7 things @ 1 o’clock (8.21)

1. Weren’t we just talking about “faith-healing” televangelist Benny Hinn as a transparent huckster and goofball? Here he is interviewing an alleged “ex-gay therapist” on his TV show. This guy doesn’t use the discredited pseudo-science of “reparative therapy.” Instead, he says, his approach “is based on numbers, is based on studies, which is what you do when you’re a scientist.”

By this he means that he has his patients color with crayons, claiming that their choice of colors allows him to “see demonization in people’s brains.” He does not mean this as a metaphor.

“Seven designs of Initial Keys for the back covers of the ‘Keynote’ series” by Aubrey Beardsley, born August 21, 1872.

2. You know that Gen-Xers are getting older when all we can do is stare in bewilderment at a younger generation’s idea of fashion. But I’m with Erik Loomis on this one: In the 1990s, anyone accused of going to a tanning salon would deny it out of sheer embarrassment. To admit to paying money for such a thing was mortifyingly uncool. But fake, unhealthy and expensive is apparently the new cool. (Also too: Get off my lawn and turn that music down.)
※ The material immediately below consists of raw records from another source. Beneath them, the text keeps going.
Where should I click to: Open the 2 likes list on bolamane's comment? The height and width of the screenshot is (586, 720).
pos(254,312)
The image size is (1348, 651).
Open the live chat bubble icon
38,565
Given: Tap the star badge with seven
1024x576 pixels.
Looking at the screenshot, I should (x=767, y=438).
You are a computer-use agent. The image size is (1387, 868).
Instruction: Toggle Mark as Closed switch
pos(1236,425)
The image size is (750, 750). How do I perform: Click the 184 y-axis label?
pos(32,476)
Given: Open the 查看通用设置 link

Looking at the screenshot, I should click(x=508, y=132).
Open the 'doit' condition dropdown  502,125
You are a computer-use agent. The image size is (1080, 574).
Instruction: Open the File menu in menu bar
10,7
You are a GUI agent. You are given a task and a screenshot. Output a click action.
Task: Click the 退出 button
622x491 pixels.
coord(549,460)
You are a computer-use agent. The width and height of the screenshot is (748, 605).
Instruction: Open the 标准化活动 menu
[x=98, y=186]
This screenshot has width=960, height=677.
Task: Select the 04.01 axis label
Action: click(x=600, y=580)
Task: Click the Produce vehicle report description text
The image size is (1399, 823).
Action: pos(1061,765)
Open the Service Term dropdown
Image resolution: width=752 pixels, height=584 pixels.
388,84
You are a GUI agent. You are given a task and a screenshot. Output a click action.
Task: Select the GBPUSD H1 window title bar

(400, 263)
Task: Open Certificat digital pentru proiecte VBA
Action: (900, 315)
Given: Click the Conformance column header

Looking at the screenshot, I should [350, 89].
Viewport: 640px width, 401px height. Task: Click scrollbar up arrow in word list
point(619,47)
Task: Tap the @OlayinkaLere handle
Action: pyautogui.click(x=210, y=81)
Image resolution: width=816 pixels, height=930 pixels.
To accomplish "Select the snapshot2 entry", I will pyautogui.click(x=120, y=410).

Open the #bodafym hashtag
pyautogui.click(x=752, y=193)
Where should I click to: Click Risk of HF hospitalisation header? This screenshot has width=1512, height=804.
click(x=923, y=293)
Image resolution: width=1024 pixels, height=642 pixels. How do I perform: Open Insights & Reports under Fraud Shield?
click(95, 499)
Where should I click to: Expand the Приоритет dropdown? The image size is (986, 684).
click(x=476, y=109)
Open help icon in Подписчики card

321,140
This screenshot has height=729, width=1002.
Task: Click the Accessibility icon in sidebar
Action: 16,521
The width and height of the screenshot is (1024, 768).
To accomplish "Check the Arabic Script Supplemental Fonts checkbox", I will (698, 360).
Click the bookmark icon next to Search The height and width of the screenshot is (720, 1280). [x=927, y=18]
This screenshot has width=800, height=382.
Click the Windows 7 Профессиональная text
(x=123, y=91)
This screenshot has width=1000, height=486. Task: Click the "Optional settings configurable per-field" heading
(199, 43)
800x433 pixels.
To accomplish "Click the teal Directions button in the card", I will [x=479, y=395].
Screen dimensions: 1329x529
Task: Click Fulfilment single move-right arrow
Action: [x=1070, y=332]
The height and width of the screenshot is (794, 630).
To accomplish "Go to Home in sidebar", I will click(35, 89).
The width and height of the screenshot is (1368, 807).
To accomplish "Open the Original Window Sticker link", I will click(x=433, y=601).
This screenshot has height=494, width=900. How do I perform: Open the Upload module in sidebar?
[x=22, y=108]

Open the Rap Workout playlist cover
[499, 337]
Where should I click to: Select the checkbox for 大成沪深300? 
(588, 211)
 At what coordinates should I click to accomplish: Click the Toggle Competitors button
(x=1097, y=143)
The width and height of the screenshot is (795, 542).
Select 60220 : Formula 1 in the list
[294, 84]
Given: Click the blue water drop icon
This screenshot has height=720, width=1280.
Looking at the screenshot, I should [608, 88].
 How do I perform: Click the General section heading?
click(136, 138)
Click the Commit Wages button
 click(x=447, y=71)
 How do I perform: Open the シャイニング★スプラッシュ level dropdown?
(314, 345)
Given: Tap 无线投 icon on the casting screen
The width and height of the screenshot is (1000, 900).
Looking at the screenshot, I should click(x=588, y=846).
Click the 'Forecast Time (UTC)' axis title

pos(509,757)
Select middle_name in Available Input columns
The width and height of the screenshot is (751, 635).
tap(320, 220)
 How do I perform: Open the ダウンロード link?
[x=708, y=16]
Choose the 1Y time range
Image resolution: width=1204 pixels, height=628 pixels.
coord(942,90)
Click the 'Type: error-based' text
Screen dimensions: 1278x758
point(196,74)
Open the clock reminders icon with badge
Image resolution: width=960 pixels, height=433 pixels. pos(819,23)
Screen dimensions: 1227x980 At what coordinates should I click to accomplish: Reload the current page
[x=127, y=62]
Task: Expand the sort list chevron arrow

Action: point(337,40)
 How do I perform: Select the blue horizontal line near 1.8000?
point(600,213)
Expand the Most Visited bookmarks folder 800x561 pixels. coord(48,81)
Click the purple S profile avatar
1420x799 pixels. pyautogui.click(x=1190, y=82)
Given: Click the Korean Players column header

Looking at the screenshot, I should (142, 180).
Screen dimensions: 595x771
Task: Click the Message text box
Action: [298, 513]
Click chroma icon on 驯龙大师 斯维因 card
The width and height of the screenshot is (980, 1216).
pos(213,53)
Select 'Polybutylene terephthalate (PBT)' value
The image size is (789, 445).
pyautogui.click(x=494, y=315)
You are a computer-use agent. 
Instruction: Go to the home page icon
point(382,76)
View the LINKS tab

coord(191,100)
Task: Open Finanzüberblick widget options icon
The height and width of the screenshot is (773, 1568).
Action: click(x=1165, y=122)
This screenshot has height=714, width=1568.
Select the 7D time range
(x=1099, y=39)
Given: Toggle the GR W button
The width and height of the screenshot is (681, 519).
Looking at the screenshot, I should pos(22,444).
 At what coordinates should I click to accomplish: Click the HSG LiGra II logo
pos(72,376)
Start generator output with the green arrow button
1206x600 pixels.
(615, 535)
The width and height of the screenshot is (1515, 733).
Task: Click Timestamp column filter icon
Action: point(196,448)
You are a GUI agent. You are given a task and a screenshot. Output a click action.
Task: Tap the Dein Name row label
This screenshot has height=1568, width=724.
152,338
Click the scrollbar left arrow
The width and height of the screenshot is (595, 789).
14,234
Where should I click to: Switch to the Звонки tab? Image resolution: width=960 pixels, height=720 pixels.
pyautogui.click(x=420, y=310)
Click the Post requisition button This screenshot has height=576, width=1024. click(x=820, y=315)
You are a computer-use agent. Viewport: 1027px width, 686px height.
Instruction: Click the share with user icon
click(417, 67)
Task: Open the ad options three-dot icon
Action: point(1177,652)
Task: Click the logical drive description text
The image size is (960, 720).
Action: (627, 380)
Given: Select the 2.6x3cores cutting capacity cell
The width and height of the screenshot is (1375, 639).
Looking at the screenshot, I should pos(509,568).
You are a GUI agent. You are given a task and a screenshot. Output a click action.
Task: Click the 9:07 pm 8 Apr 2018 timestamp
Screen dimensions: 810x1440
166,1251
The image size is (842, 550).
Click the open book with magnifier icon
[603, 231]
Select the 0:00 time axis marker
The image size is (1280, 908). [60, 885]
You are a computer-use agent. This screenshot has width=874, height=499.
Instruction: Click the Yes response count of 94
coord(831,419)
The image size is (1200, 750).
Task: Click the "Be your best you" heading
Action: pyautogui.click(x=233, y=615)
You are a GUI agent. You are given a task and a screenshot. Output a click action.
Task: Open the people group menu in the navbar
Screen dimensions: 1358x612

3. Religion News Service has a wonderful photo slideshow of the 1963 March on Washington.

4. North CarolinaNorth CarolinaNorth CarolinaNorth CarolinaNorth CarolinaNorth CarolinaNorth Carolina.

5. I’m disappointed that TBogg is retiring and that David Roberts is taking a yearlong hiatus. But I’m thrilled that Sarah Masen is again recording music that the rest of us will get to hear.

6. “When you say you’re against it, you’re saying that you don’t want people like me to have health insurance.” The subject there is Obamacare. The writer is cancer survivor Clint Murphy, Republican of Georgia.

7. Speaking of … here’s Jo Hilder on “What to Say Instead of ‘One Day This Will All Make Sense to You’“:

Rather than using a cliche like “You don’t understand this now, but one day you’ll appreciate why it had to happen” perhaps simply say “No, it doesn’t make sense to me either” or “I wish I could say I know how you feel, but I don’t know how you feel. But I do care about how you feel.”

When it comes to the really hard stuff in life, when someone says “I don’t know either,” it doesn’t mean there are two stupid people in the room. It means there’s lots of love in the room. Knowing and understanding everything isn’t everything. But love helps, a lot.